# Problem to work on:
In the entries, find all lines that hold the word "opplysninger" and copy them.

# Source material:
===

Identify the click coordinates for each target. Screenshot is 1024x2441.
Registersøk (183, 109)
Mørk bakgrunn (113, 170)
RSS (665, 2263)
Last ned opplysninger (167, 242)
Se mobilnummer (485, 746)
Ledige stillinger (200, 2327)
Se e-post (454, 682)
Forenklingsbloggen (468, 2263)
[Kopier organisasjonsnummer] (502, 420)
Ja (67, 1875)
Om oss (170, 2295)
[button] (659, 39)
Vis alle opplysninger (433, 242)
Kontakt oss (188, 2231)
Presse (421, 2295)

===

# Answer to this problem:
Last ned opplysninger (167, 242)
Vis alle opplysninger (433, 242)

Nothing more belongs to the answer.